On peut prévenir cette tragédie en instaurant des contrôles ou en privatisant la ressource. En pratique, la privatisation mène normalement à un meilleur usage, car un propriétaire a intérêt à maintenir ou à augmenter la valeur de ses biens, tandis que les politiciens pratiquent plutôt une gestion à courte vue pour des raisons électorales.
La forêt québécoise illustre bien cette dynamique. Bien que la surface des terres publiques soit près de sept fois plus étendue que celle des forêts privées, on y plantait beaucoup moins d’arbres jusqu’à la réforme du régime forestier au milieu des années 1980. Le cas québécois n’est pas unique. Il y a quelques années, il se cultivait plus d’arbres qu’il s’en coupait dans les forêts privées américaines, alors qu’il s’en coupait beaucoup plus qu’il ne s’en plantait sur les terres publiques. Les propriétaires privés avaient intérêt à maintenir la valeur de leur investissement, tandis que les politiciens préféraient la gestion susceptible de leur attirer des votes. Le cas de la forêt suédoise est révélateur. Richard Desjardins soutient qu’elle fournit un rendement de trois à quatre fois plus élevé que la forêt canadienne. Or, il est intéressant de constater que seulement 5% de la superficie forestière suédoise est propriété de l’État, tandis que quatre grands groupes en possèdent 37% et de plus petits propriétaires, 50%. La propriété privée des terres forestières favorise aussi leur mise en valeur récréo-touristique.

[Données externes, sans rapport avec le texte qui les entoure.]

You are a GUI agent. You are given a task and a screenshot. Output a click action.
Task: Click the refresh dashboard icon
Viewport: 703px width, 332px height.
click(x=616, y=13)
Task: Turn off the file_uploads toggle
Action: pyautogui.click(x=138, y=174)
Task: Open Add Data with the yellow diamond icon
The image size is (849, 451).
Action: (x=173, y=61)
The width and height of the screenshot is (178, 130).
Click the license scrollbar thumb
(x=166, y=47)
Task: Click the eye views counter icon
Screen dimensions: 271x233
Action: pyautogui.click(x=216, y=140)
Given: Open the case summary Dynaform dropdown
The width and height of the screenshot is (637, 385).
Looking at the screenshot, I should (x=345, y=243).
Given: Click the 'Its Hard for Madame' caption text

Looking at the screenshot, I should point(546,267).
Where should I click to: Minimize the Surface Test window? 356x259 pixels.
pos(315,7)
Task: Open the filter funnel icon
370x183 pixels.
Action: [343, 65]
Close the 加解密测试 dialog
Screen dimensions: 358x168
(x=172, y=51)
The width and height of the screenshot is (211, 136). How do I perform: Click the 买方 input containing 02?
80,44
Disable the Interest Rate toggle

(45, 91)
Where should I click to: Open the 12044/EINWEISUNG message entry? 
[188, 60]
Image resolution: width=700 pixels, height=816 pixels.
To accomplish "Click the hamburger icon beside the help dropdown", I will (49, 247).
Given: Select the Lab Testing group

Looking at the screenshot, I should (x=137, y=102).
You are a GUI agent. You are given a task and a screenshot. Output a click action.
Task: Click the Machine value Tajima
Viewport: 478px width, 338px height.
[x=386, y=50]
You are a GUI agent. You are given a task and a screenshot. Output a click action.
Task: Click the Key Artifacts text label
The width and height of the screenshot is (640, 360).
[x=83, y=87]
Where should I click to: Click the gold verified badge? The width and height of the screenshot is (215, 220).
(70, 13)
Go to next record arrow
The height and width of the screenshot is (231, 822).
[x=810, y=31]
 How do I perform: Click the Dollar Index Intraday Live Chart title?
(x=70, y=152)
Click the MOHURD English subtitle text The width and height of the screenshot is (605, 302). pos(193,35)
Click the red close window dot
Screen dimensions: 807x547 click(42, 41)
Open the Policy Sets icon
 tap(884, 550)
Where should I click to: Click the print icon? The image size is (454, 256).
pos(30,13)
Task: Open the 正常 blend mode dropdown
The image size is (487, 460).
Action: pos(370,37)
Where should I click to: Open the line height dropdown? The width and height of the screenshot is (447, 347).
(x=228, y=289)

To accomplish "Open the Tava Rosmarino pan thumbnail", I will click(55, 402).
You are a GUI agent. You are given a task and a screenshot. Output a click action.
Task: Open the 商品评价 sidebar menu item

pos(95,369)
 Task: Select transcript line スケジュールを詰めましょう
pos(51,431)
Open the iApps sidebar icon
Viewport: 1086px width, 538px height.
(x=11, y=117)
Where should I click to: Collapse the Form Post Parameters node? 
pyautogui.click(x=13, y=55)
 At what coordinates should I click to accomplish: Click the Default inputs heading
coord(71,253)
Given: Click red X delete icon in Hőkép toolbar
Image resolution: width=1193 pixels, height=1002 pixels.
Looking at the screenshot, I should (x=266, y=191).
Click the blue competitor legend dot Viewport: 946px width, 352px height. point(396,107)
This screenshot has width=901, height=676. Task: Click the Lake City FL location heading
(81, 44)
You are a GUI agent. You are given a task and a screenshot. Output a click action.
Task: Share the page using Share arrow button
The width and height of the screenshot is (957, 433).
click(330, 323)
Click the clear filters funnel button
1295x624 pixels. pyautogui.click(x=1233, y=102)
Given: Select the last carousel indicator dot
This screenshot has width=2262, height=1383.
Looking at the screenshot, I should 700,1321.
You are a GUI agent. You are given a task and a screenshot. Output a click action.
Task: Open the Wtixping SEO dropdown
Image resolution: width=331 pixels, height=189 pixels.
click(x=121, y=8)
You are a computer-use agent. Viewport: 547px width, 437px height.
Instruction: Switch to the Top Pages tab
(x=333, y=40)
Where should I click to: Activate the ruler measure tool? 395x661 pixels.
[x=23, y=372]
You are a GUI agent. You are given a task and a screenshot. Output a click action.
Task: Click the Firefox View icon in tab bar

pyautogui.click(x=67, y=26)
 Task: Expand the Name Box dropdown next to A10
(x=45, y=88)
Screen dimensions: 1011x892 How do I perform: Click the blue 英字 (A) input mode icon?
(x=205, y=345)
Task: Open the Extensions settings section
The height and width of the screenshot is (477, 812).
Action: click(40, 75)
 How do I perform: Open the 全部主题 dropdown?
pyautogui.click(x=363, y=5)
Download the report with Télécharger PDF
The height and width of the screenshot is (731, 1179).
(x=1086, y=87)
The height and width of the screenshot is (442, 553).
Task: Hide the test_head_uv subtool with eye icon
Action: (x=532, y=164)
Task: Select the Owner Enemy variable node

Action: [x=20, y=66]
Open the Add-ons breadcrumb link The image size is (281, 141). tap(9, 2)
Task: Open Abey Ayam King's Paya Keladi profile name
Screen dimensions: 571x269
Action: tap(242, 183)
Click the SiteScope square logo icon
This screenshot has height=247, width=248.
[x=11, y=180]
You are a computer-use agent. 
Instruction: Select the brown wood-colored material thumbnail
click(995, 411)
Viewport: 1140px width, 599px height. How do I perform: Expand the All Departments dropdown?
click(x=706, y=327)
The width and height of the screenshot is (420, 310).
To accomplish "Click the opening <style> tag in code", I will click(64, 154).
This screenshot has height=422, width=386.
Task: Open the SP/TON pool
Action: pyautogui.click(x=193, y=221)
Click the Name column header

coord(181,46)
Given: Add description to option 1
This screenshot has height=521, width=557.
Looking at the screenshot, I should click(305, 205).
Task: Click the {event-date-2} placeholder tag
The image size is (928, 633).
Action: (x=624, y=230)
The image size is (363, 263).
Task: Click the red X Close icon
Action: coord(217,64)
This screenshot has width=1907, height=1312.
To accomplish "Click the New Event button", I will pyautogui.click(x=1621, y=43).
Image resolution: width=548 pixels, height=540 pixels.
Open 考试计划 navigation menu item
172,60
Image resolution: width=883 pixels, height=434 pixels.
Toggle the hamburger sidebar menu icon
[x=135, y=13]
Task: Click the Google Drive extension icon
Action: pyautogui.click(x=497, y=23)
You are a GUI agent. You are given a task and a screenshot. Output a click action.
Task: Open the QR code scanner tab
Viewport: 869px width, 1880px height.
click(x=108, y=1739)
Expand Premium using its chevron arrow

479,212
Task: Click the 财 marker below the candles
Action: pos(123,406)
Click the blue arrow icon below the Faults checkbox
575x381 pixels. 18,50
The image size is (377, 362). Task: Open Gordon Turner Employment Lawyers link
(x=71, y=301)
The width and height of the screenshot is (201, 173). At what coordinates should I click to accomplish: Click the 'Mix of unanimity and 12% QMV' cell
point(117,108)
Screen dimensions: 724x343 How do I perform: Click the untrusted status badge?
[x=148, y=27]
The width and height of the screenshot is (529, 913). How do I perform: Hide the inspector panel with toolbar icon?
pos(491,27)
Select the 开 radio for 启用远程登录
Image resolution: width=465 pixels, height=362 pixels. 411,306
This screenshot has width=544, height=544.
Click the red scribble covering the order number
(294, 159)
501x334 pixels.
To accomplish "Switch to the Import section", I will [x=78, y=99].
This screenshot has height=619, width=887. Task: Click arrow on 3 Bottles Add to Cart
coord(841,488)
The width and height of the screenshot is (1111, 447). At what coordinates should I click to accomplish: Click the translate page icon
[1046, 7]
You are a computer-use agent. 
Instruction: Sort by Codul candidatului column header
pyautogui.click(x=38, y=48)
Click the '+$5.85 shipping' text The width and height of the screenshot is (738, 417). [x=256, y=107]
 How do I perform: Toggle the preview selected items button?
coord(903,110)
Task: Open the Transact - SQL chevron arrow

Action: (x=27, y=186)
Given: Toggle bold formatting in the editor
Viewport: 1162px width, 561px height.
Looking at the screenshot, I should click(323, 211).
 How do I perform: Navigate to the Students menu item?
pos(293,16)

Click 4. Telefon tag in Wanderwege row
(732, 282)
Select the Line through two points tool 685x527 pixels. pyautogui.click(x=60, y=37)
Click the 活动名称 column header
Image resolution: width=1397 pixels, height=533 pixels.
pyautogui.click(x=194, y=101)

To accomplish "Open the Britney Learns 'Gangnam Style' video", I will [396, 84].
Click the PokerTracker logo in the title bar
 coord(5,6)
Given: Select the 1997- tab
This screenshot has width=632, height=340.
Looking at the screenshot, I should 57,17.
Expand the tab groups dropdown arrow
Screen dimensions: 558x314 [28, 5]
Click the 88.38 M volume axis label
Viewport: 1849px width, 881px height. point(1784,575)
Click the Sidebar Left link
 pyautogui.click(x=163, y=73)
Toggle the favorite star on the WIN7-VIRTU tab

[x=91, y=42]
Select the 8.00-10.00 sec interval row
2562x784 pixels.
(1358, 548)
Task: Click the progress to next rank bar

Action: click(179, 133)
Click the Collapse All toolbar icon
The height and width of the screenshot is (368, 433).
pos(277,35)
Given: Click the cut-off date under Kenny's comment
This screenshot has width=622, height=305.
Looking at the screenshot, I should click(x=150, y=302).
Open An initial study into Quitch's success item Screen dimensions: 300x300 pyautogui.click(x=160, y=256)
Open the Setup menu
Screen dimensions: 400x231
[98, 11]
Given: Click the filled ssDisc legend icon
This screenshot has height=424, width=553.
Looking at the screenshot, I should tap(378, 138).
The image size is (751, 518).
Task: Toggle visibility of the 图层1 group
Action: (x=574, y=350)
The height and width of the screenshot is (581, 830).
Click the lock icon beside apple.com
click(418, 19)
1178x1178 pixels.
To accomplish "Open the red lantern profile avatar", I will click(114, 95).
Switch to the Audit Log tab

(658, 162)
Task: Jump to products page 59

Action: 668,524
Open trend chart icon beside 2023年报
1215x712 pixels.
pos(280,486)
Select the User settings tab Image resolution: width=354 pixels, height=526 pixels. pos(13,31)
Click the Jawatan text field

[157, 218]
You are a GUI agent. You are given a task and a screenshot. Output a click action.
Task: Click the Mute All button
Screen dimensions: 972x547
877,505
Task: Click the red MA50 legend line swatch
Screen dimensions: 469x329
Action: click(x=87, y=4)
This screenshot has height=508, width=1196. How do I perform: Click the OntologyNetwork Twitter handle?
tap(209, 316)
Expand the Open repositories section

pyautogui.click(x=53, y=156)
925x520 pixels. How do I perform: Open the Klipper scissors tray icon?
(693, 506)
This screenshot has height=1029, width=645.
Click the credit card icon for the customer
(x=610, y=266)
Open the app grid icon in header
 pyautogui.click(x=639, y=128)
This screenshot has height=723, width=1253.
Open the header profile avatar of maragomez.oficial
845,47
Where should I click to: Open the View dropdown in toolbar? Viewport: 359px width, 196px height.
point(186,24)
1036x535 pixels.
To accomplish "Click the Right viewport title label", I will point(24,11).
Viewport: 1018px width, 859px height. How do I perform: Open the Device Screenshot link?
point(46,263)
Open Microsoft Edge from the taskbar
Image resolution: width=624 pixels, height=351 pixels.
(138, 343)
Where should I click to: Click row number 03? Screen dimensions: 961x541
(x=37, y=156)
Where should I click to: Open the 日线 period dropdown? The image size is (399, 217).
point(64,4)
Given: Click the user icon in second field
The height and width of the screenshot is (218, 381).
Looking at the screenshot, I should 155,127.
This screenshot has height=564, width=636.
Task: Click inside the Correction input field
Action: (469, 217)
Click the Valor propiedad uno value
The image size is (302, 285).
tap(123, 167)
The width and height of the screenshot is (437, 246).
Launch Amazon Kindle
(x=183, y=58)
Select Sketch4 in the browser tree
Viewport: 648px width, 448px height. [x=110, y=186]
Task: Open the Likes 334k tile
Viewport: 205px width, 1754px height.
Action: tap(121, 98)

Plusieurs sociétés américaines qui sont propriétaires de leurs forêts tirent ainsi un revenu croissant de la chasse, de la pêche, du camping et des randonnées pédestres, ce qui les incite à réduire leur volume de coupe. Il est donc erroné de croire que le statut de propriété publique d’une zone forestière en assure une exploitation plus durable ou qui concilie mieux les intérêts divergents de nombreux intervenants que la propriété privée.